ScientistOne: 通过证据链迈向人类水平的自主研究

摘要

自主研究智能体能够生成有竞争力的解决方案和专业水准的手稿，但其输出中却存在表面评估难以察觉的可验证性缺陷：伪造引用、不可复现的分数，以及与方法实现不符的描述。针对这一问题，我们通过三项贡献加以解决。首先，提出证据链框架，要求每项主张都能追溯至其证据来源。其次，开发科学家壹号系统，这是一个端到端的自主研究系统，在文献综述、方案发现和论文撰写全流程中通过设计维持证据链条。第三，建立证据链审计机制，这是一项事后审计方法，其四项完整性检查——分数验证、规范违背、引用验证与方法-代码一致性——统一适用于所有系统。在涵盖五个系统和五项前沿研究任务的75篇论文中，每个基线系统均表现出至少一种系统性失效模式：幻影引用率高达21%，通过分数验证的论文仅占42%，方法-代码一致性介于20%至80%之间。而科学家壹号系统实现了零幻影引用（0/337）、完美的分数验证（12/12）以及最高的方法-代码一致性（14/15），同时在全部五项任务上达到或超越人类专家表现。

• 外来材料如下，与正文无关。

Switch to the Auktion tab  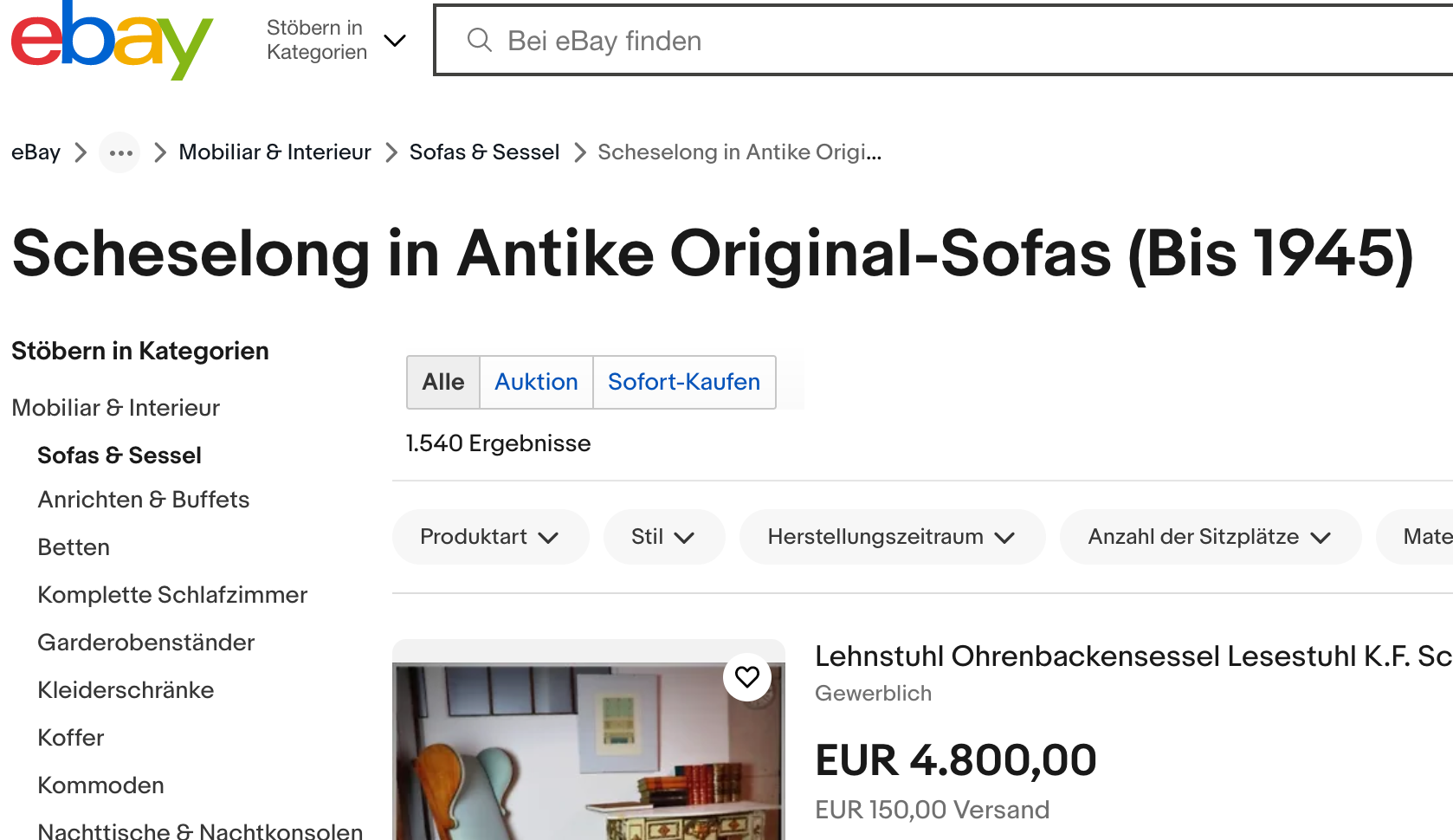click(x=536, y=382)
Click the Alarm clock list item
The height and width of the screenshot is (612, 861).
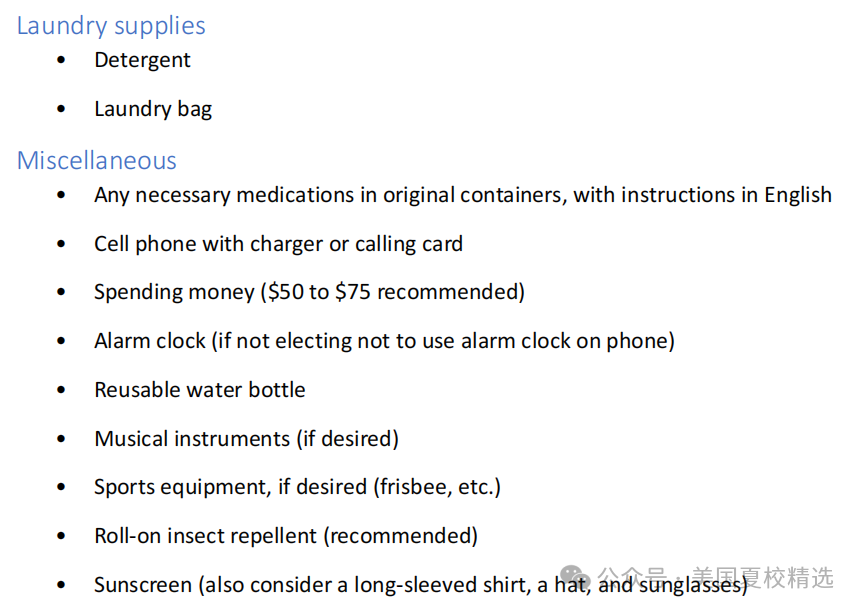(x=384, y=341)
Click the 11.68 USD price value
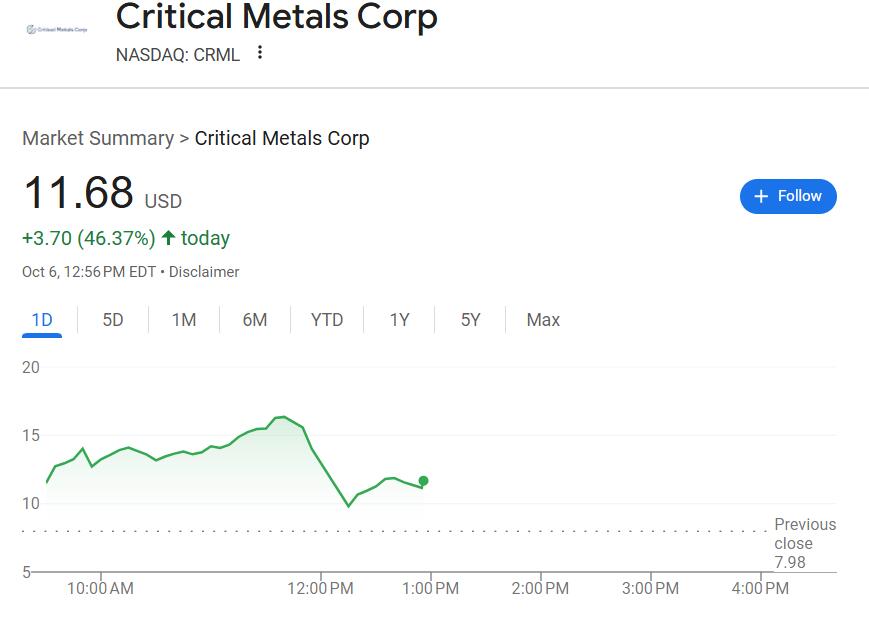This screenshot has width=869, height=617. [78, 193]
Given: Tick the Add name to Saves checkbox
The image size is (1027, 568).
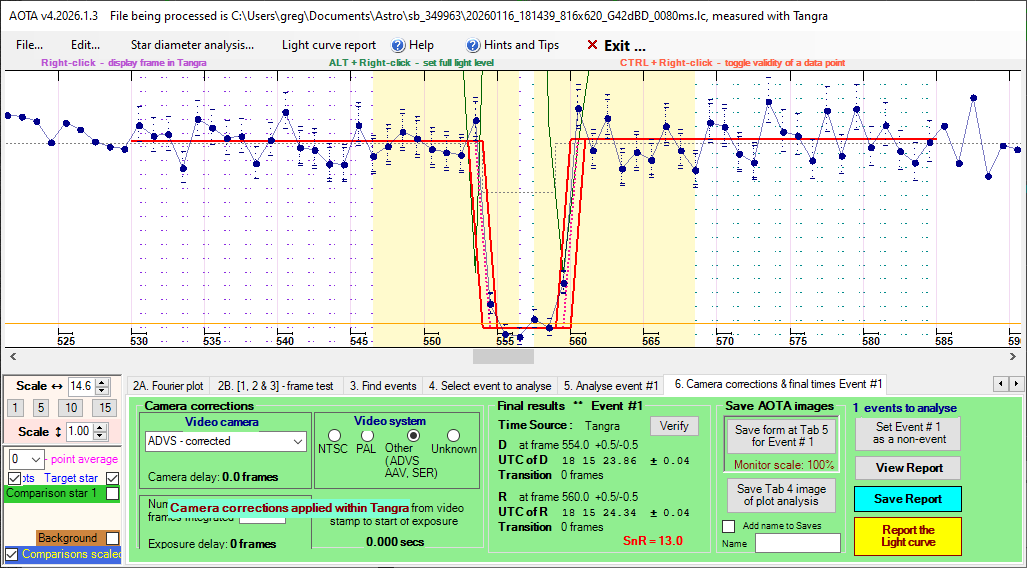Looking at the screenshot, I should (728, 526).
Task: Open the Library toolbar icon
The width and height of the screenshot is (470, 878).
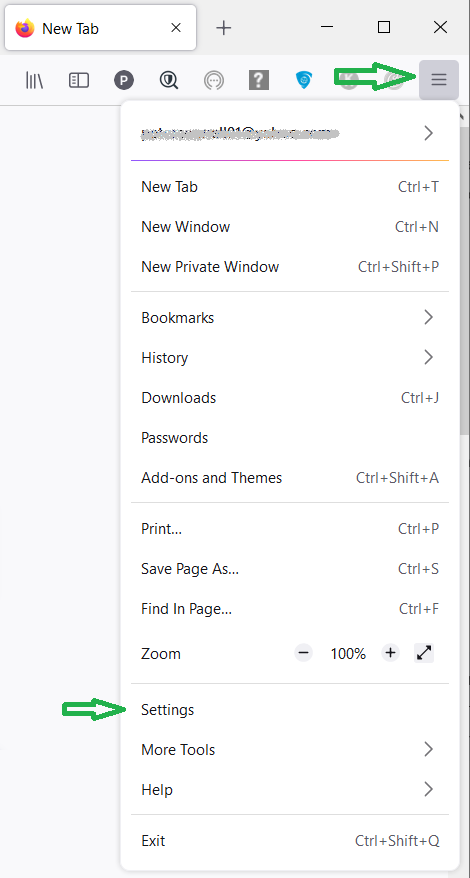Action: tap(35, 81)
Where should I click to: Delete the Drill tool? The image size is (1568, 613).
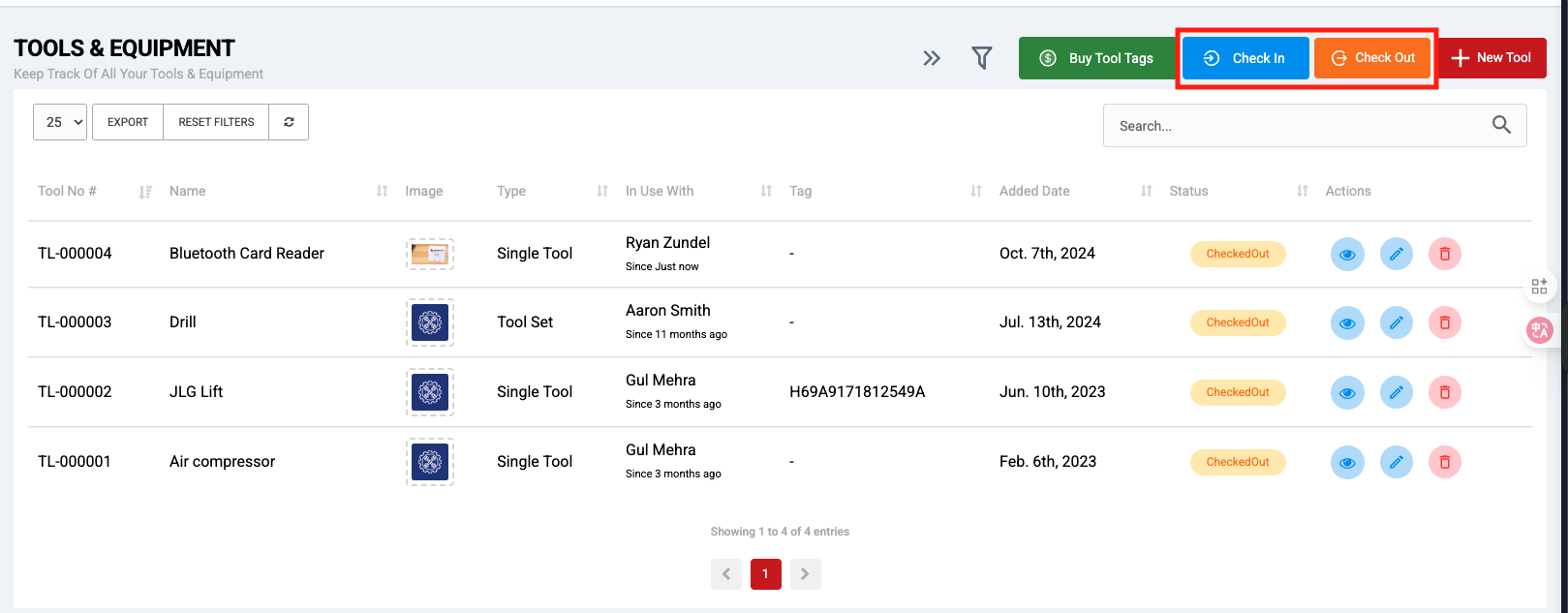tap(1444, 322)
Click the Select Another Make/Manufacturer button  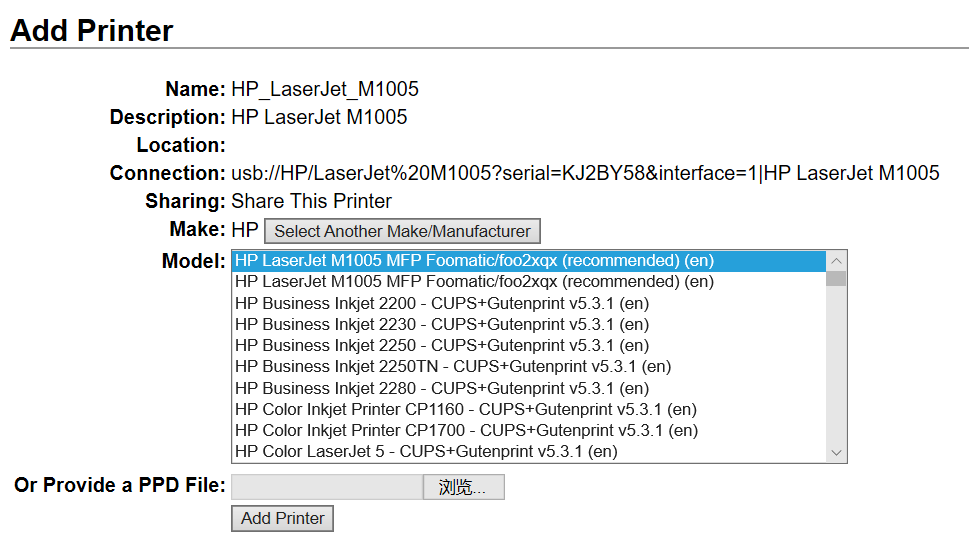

此外，科学家壹号系统还成功泛化至医学影像、细粒度识别、三维感知及语言建模等六项额外任务，在参数高尔夫任务中取得最佳结果，并在基线系统完全失败的机器学习基准挑战任务中斩获金牌。

English

Autonomous research agents produce competitive solutions and professional-looking manuscripts, yet their outputs contain verifiability failures undetectable by surface-level evaluation: fabricated citations, unreproducible scores, and method descriptions that diverge from the implementation. We address this through three contributions. First, Chain-of-Evidence (CoE), a verifiability framework requiring every claim to be traceable to its evidence source. Second, ScientistOne, an end-to-end autonomous research system that maintains evidence chains by construction throughout literature review, solution discovery, and paper writing. Third, CoE Audit, a post-hoc audit whose four integrity checks -- score verification, specification violation, reference verification, and method-code alignment -- apply uniformly to all systems. Across 75 papers spanning five systems and five frontier research tasks, every baseline exhibits at least one systematic failure mode: hallucinated reference rates reach 21%, score verification passes in as few as 42% of papers, and method-code alignment ranges from 20% to 80%. ScientistOne achieves zero hallucinated references (0/337), perfect score verification (12/12), and the highest method-code alignment (14/15), while matching or exceeding human expert performance on all five tasks. ScientistOne further generalizes to six additional tasks spanning medical imaging, fine-grained recognition, 3D perception, and language modeling, achieving state-of-the-art on Parameter Golf and gold medals on MLE-Bench tasks where baselines fail entirely.